La señal para la invasión podría ser una declaración de Washington que ponga fin a la asociación. Posteriormente, presumiblemente se ordenaría a las tropas estadounidenses que se apoderaran de Canadá.

Los estrategas trabajan en tácticas de resistencia. Por primera vez en un siglo, el gobierno estudia los riesgos de agresión militar, a pesar de las relaciones de alianza con Estados Unidos dentro de la OTAN y el sistema conjunto de defensa aérea.

Dado que Canadá no tiene los recursos militares para resistir a Estados Unidos, las tropas estadounidenses podrían apoderarse de posiciones canadienses en tierra y mar en sólo dos días.
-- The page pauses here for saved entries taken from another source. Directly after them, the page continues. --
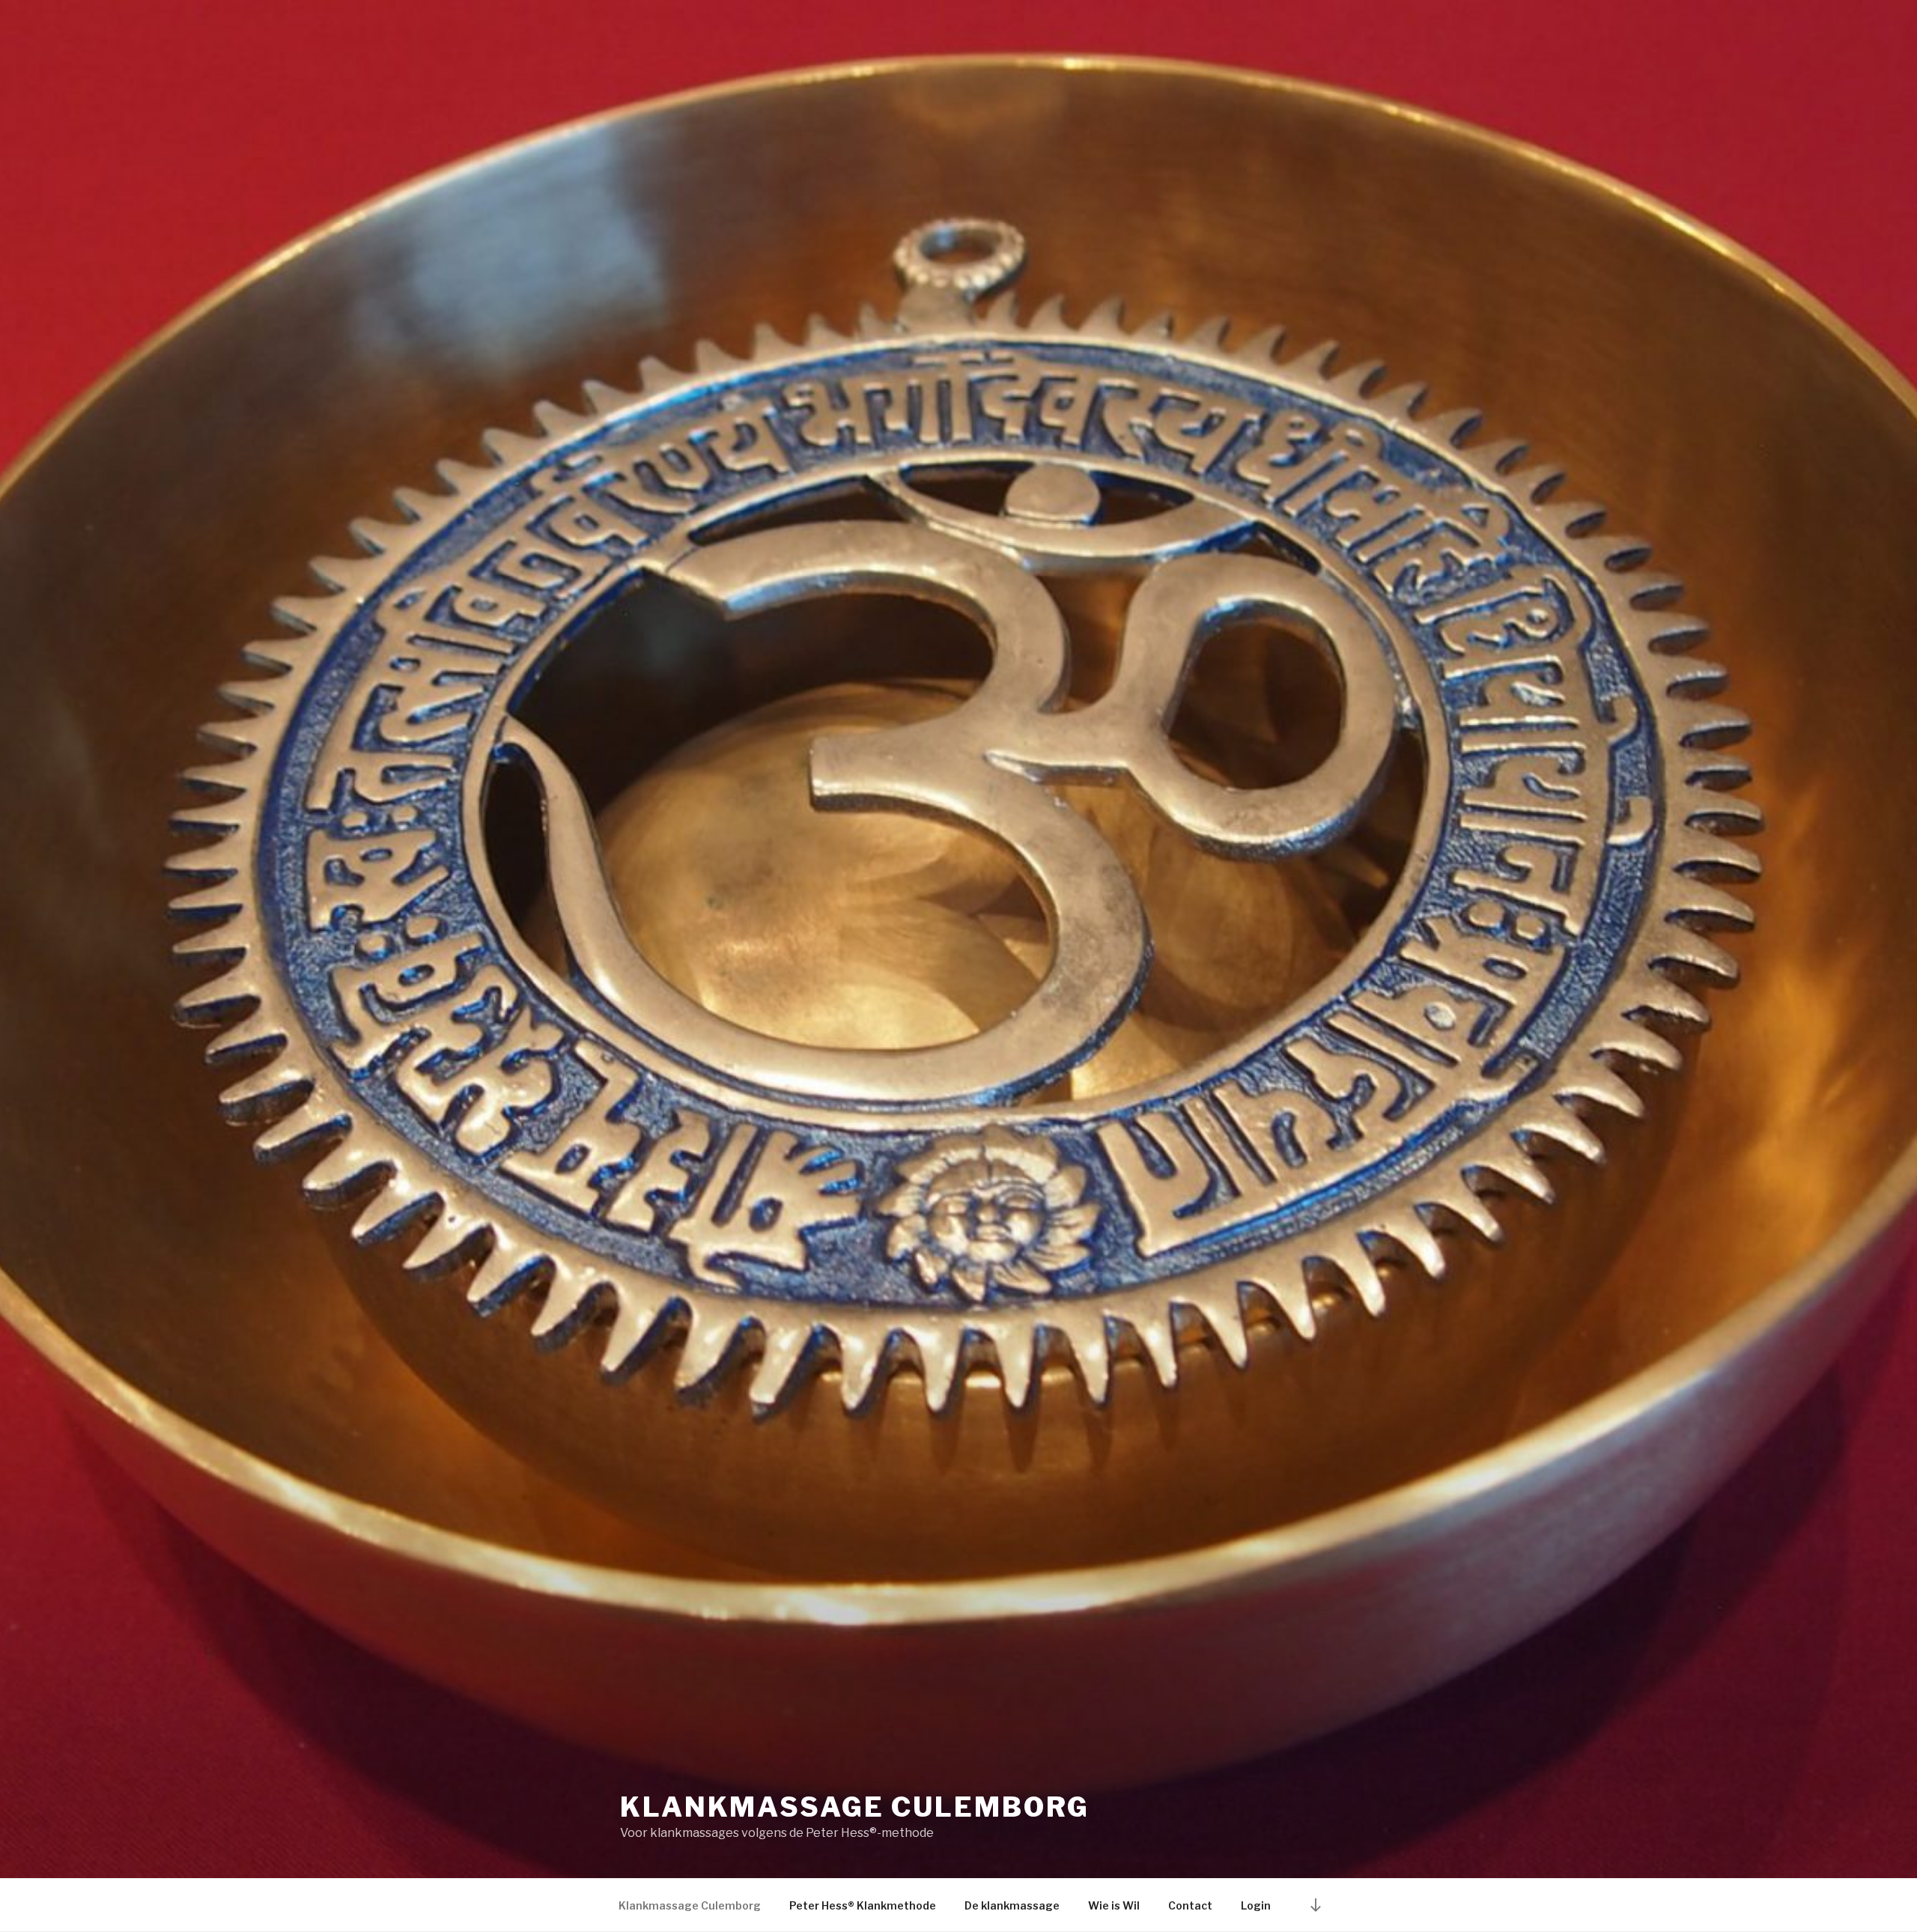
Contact (1190, 1905)
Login (1256, 1905)
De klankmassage (1012, 1905)
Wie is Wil (1114, 1905)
En caso de invasión, el contraataque canadiense tomaría la forma de una campaña insurgente que incluiría emboscadas y la táctica de ataques y retiradas.

El ejército regular no es suficiente para repeler el ataque, por lo que Canadá debería confiar en las acciones de pequeños grupos móviles y reservistas capaces de librar una guerra de guerrillas, tender emboscadas, utilizar drones, medios de sabotaje y artefactos explosivos improvisados.

El objetivo de tal estrategia es infligir pérdidas significativas a las fuerzas de ocupación estadounidenses.

La general Jennie Carignan, jefa del Estado Mayor de la Defensa (CDS), ya ha anunciado planes para crear una reserva más de 400.000 voluntarios que podrían movilizarse para la resistencia y el sabotaje si Estados Unidos se convierte en una fuerza de ocupación.

El Ministerio de Defensa ha dado un plazo máximo de tres meses para prepararse para un posible ataque terrestre y marítimo. Los primeros signos de una invasión podrían aparecer después de que Estados Unidos renunciara oficialmente a la seguridad de la aviación conjunta con Canadá.

En caso de una escalada, Canadá depende del apoyo de Reino Unido, Francia y otros aliados. A pesar de la superioridad numérica y técnica de Estados Unidos, capturar y mantener el territorio canadiense sería extremadamente difícil. Los generales estadounidenses son conscientes de que, en caso de invasión, los canadienses resistirían por cualquier medio posible.

Después de ganar las elecciones en 2024 y durante los primeros meses de su segundo mandato, Trump calificó repetidamente a Canadá como el “estado número 51” y dijo que una fusión beneficiaría a Canadá.

Aunque luego retiró el mensaje, el miércoles Trump publicó en su red social un mapa en el que Canadá y Venezuela están cubiertos con la bandera estadounidense (2), lo que amenaza con una dominación total de ambos países.